Eliot abrió una de las puertas corredizas de cristal y entré tras él. Apenas se oyeron mis pisadas sobre el suelo de caucho.
– ¿Por qué has abierto aquí un salón de automóviles, Eliot? ¿No habría sido mejor en Fourbourne o Falmouth o Penzance?
– Venta psicológica, querida. Hazte un nombre y la gente vendrá desde el fin del mundo a comprar lo que quieras venderles. -Y con una franqueza enternecedora, añadió-: Además, ya era dueño del terreno, o más bien mi madre, y ése fue un excelente incentivo para montar el salón en este lugar.
– ¿Todos estos coches están en venta?
– Sí. Como puedes ver, estamos especializados en coches deportivos y del Continente. La semana pasada tuvimos un Ferrari, pero se vendió hace un par de días.
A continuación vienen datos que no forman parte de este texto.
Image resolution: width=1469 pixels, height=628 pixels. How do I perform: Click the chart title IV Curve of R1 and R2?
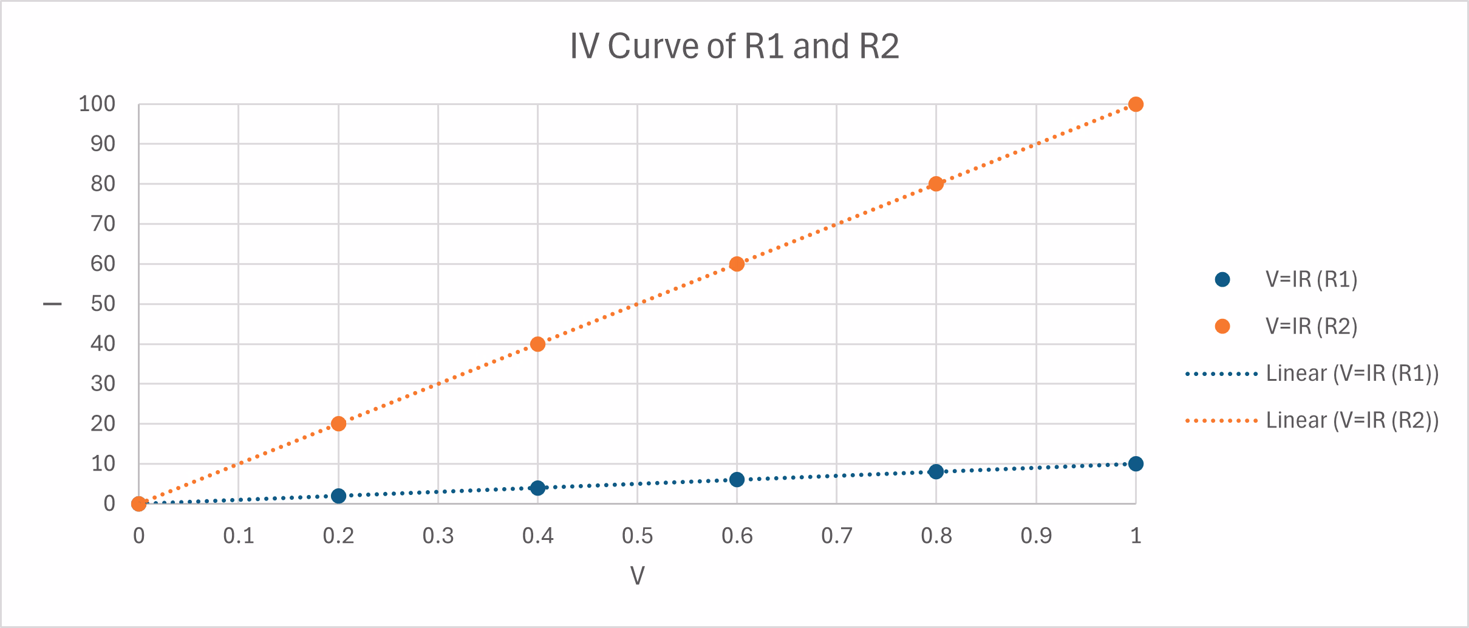pyautogui.click(x=734, y=46)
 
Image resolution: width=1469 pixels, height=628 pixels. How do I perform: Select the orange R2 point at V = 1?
pyautogui.click(x=1136, y=104)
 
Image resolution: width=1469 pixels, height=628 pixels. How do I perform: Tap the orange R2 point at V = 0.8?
pyautogui.click(x=936, y=184)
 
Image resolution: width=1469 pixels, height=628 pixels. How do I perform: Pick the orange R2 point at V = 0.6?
pyautogui.click(x=737, y=264)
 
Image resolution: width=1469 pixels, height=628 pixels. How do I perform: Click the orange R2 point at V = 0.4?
pyautogui.click(x=537, y=344)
Había tenido un choque, pero tengo un joven mecánico que trabaja para mí y cuando lo terminó, estaba como nuevo…
Apoyé la mano sobre un reluciente capó amarillo.
– ¿De qué marca es éste?
– Un Lancia Zagato. Y éste un Alfa Romeo Spyder, no tiene más que dos años. Un hermoso coche.
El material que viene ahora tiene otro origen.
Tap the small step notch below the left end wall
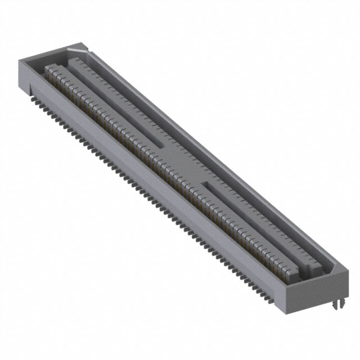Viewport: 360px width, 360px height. (x=25, y=88)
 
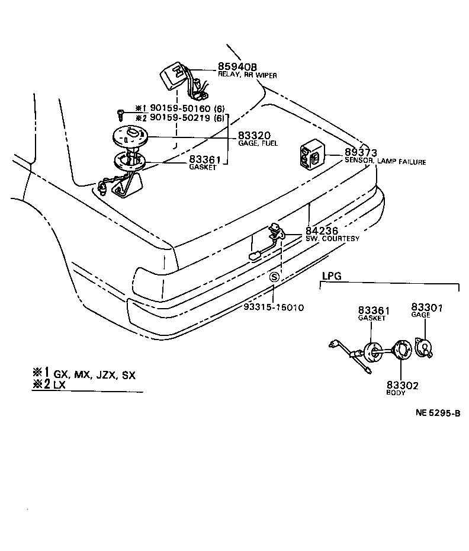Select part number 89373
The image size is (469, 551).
(361, 153)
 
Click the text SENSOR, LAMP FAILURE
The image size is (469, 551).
(385, 161)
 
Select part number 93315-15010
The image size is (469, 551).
(274, 307)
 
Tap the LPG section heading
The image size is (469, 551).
(332, 276)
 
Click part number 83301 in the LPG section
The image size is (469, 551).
(427, 307)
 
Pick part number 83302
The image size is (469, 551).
(403, 385)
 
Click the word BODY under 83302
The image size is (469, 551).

– Y un Jensen Interceptor… -Aquél por lo menos lo conocía.
– Ven a ver el taller. -Crucé tras él otra puerta de corredera situada en la parte posterior del salón de muestras y comprobé que aquella parte se acercaba más a lo que yo entendía por garaje. Allí se oía el clásico ruido de los motores desmantelados, y había latas de aceite, largos tubos colgando del techo, mesas llenas de herramientas, neumáticos viejos y gatos hidráulicos.
En medio de todo aquello había una figura inclinada sobre el motor desguazado de un chasis. Llevaba puesta una visera de soldador que le daba un aspecto monstruoso y aplicaba la zumbante llama azul de un soplete. El ruido del soplete quedaba prácticamente eclipsado por la estruendosa e ininterrumpida música que salía de un transistor asombrosamente pequeño que había encima de una viga.
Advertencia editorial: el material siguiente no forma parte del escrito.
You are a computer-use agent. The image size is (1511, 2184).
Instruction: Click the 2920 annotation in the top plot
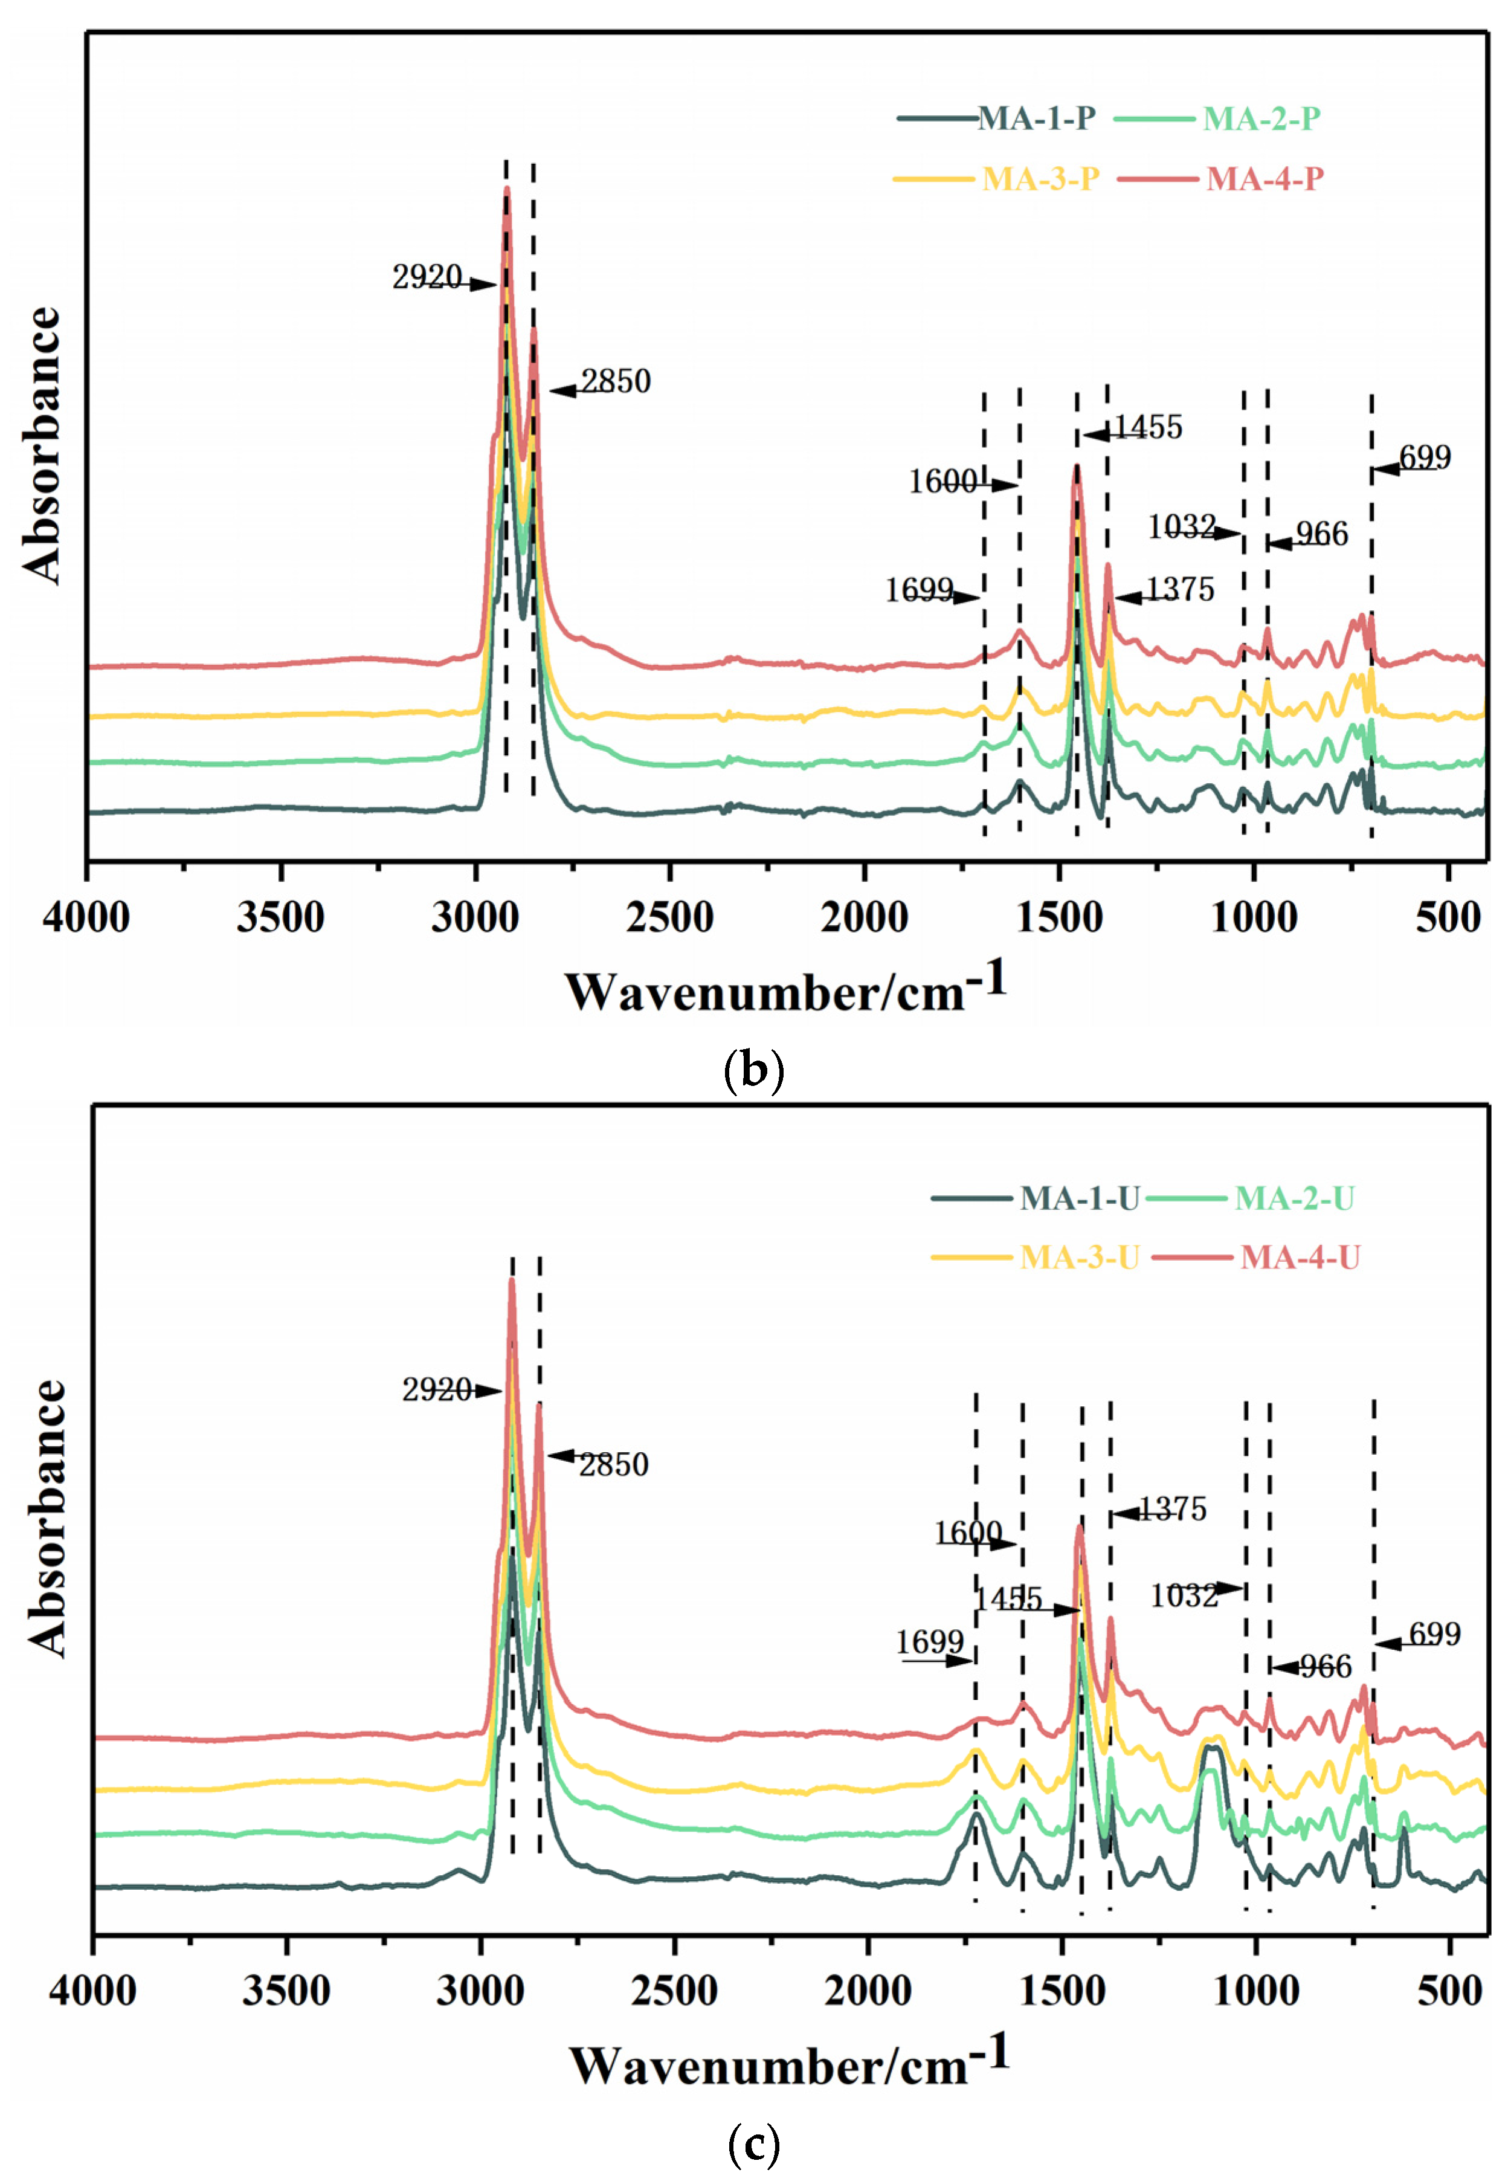point(427,277)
No sé si nos vio llegar, pero sólo cuando Eliot apagó la radio apagó él el soplete, se irguió y se levantó la visera que le cubría la cara. Era un hombre joven, delgado y moreno, de cabello largo, ojos penetrantes y relucientes, manchado de aceite y con necesidad de un buen afeitado.
– Hola, Morris -dijo Eliot.
– Hola.
– Te presento a Rebecca Bayliss. Está con nosotros en Boscarva.
Morris echó mano de un cigarrillo, me miró y me hizo un gesto con la cabeza.
– Hola -dije, con la única intención de ser amable, pero no conseguí que me contestara. Encendió el cigarrillo y dejó caer el extravagante encendedor en el bolsillo del mono manchado de aceite.
– Pensé que ibas a venir por la mañana -le dijo a Eliot.
– Te dije que iba a Falmouth.
– ¿Ha habido suerte?
– Un Bentley 1933.
– ¿En qué estado?
– Parecía estar bien. Con un poco de herrumbre.
– Le quitamos la pintura vieja y listo. El otro día vino un tipo y preguntó por uno.